Oct 23, 2009

Sweet Child O' Mine

for S.

there are words that can't be translated adequately into other languages. the bengali 'obhimaan' is one such. no matter how hard i try, nothing in the english vocabulary comes close to capturing the mix of hurt, righteous outrage and disdain that is contained in that word. and much more.

i watched 'the wrestler' recently. an average flick, quite bollywoodish in places, but as everyone agrees, it rides strong on the back of mickey rourke's effortless performance as randy the 'ram', a jaded, past-his-prime ex-boxer who possesses the smarts of a country bumpkin.

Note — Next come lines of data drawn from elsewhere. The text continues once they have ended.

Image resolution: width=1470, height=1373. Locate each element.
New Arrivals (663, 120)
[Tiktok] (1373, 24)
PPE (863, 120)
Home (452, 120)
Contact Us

theres a scene towards the end of the film, pretty much the last scene, where randy walks into the boxing arena amidst the usual screaming, applause and histrionics that mark WWF boxing. he has just turned his back on a chance to live again, to connect and matter to another, to do something apart from box. the exact things he'd been longing for throughout the film. there is neither anger, nor bitterness in him. just an overwhelming 'obhimaan' that there is no place for him outside the boxing arena. as 'sweet child o' mine' breaks out in the background, you feel randy's loneliness more acutely for u detect the seeds of ur own.

Oct 22, 2009

On middle age versus youth

Explaining he phenomenon of middle age that replaces the excitement of youth, judith warner writes, “There are trade-offs: intensity versus contentment, exaltation versus peace. And perhaps the best exchange of all: you trade in an idea of yourself for a reality that, if nothing else, can make you laugh.” Don’t know whether I should find solace in this or give in to the feeling of utter poignancy it evokes. Desolate seems a good word. Perhaps the fundamental difference is the gradual dawning and acceptance that you are neither the centre of the world, nor are things going to get much better. Life is, it will.